Not to mention, even if they somehow managed to keep everyone healthy and alive (which would be impossible), the psychological damage and human rights violations would still be a thing.
It's simply impossible to have that level of control and power without becoming the next Wolfenstein villain by the end.
As they say, the path to hell is paved with good intentions. In this case though, the idea is just transparently terrible from every angle- there not many ways to think about it that would make it a good idea in the long run.
Well I'm not talking about creating new retirement homes. I mean the ones that already exist would simply follow a kind of internal segregation policy. That's really not such a big endeavour when you take into account how immobile a lot of their residents are.
I'm not sure what human rights would be violated exactly? Not that any country particularly cares about "human rights" anyway. We care about the rights protected in our own laws, that's all. Some countries add new rights, like the right to bear arms. Plenty of others remove key rights, like the right to free speech. There's not much consensus on those kinds of areas.

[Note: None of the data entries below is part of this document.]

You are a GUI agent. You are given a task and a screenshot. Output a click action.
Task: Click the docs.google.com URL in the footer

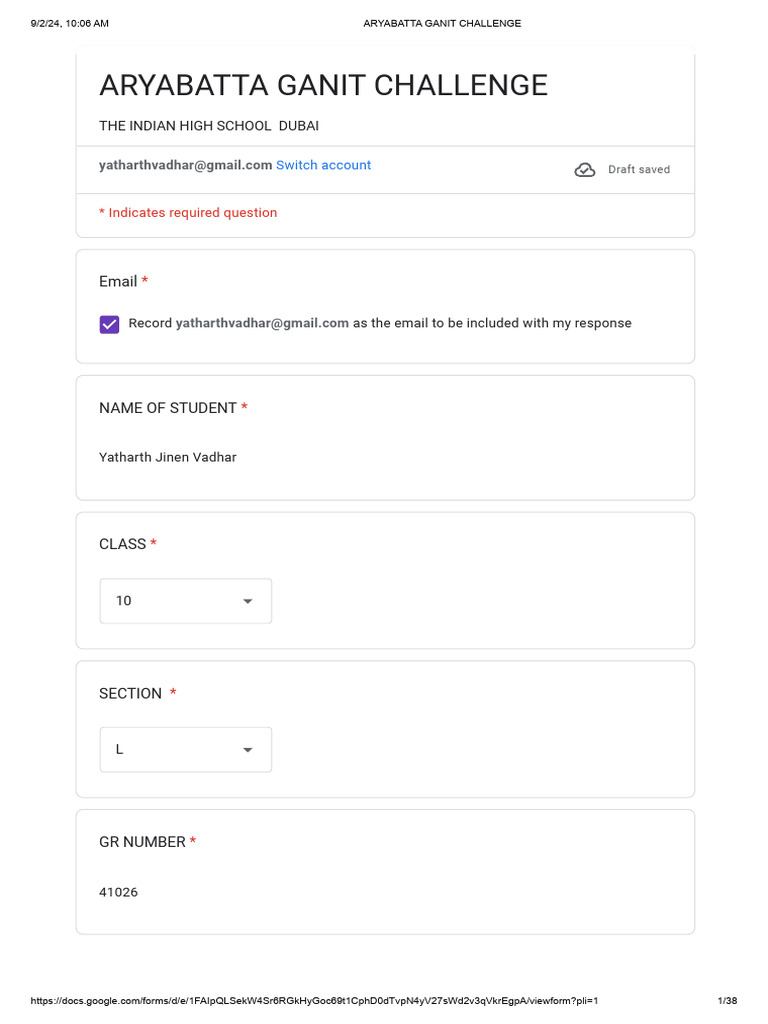point(314,1001)
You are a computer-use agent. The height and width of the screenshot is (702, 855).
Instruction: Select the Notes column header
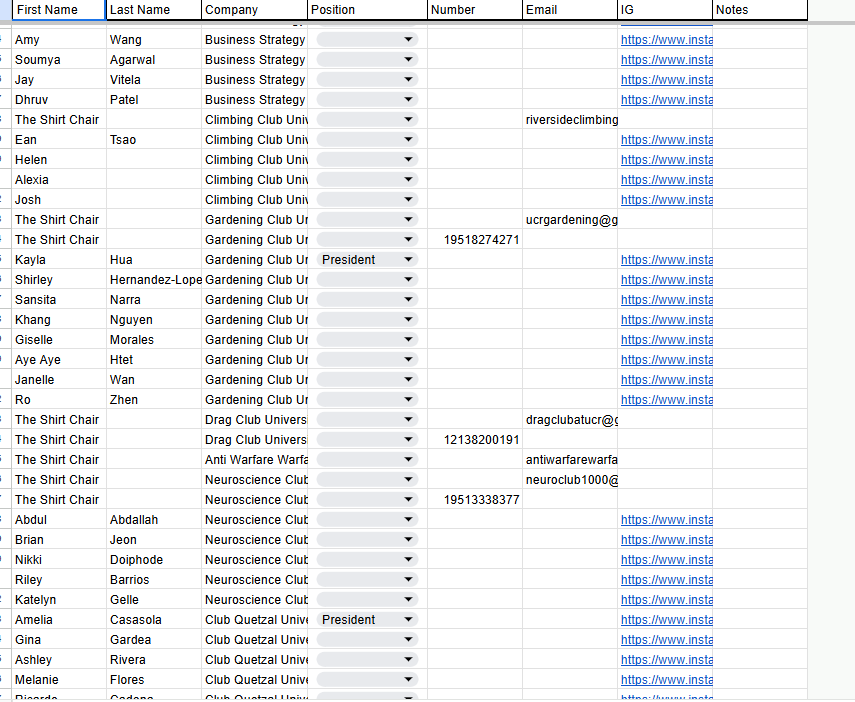(x=760, y=10)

@Dezzy unless the plan changed overnight, your original post asked:
Has anyone heard a good counter-argument to the idea that we should've just segregated everyone over a certain age (65 maybe) and told everyone else to continue as normal?
Are you assuming everyone over the age of 65 is already (or is open to the idea of) living in a retirement home, and that there's enough of them in the world to hold everyone over that age, with strict social distancing and isolation measurements?
What your original post implies, is to forcefully remove every person over the age of 65 from their families and homes and keeping them in an imposed "retirement home".
@Dezzy I think you're underestimating how mobile old people are, if the plan is anyone over the age of 65 then that would include for example Trump and Biden, I doubt they would be happy to be segregated like that when they are meant to be running the country. I recently watched Brian Blessed who is in his 80s talk about how he bench presses 300lbs and runs 5 miles.
There's plenty of people over 65 actively working and also a large amount of them are active voters, so any politician would likely get their wrath in the next round of votes for trying to force them to stay at the retirement camps.